When a dictator strikes, he is quick and efficient. A troublesome journalist steps inside his
country’s embassy and finds it is already equipped with bone saws to dispose of
his body. The nun quietly opposing
logging companies and championing the rain forest and those who live in it is
found with a bullet in her head. The
political exile touches a nerve agent smeared on the door handle of his safe house. And others in the media, in the church and in
political dissent get the message.
So the story for today (Maundy Thursday).
It is the sensitive time of year when the mob
in any big city could easily be whipped up against the occupying forces. A religious radical from the north has needed
watching for some time. Now he is in the
capital attracting attention and crowds.
There is intelligence about where he will be late in the evening.

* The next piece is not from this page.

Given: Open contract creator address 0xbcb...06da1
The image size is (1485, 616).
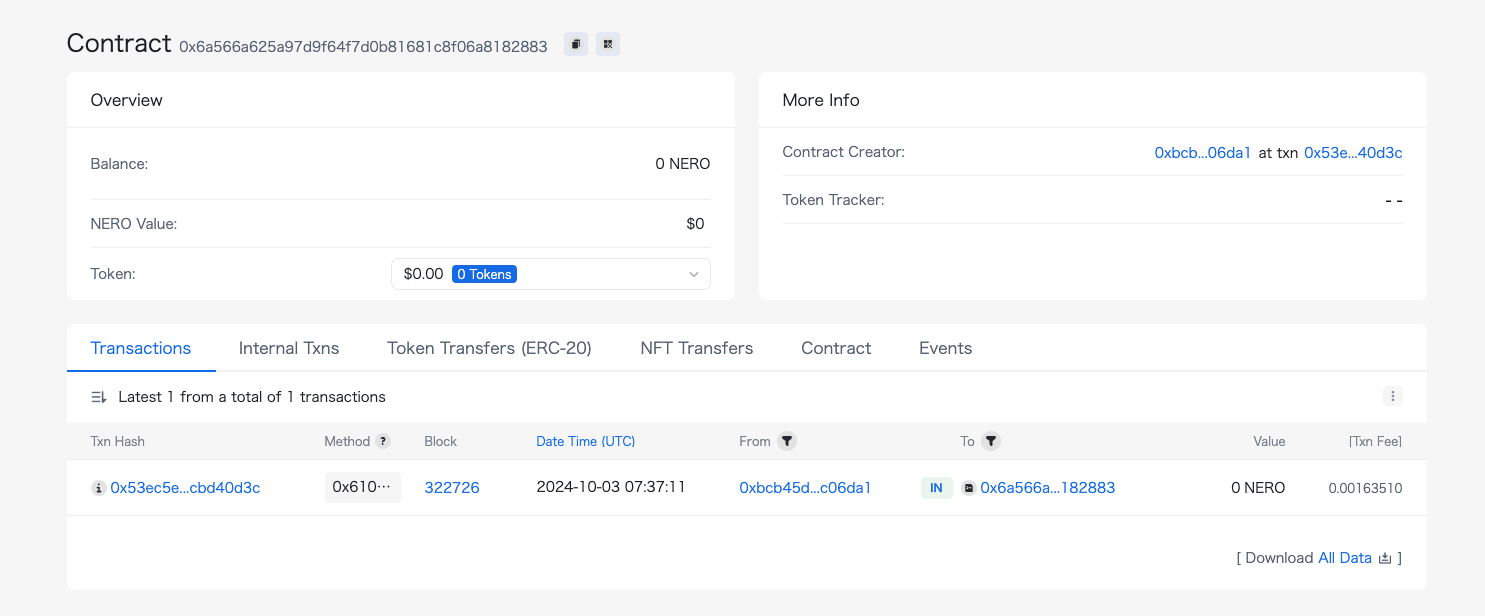Looking at the screenshot, I should [x=1202, y=152].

He will be picked up during the night. An initial trial will take place in the
dark. The authorities will rubber stamp
the conviction at dawn. The public
execution will be under way tomorrow (Good Friday) before most of the crowds
even know he had been taken.
Next week, there will be Easter Day to write about. The finality of death unfinalised. The tyrant’s effective swift victory
nullified. The religious radical loose
again.
But that news isn’t here in time for this week’s paper. We are still in the days when God-made-human
is alongside those whose hope seems least secure. He awaits the fate of those whose lives and
ideas seem so easy for power to stamp out.
As he washes their feet tonight, he has puzzling final words with his
fearful closest friends and collaborators – ‘go on loving whatever happens’.
Then power strikes and thinks it has won.
The picture is of Brookhouse Beck only a few hundred yards from our house, near the Railway Children tunnel. The three hundred words are my piece for the Thought for the Week column in today's Keighley News (I only get asked about once a year).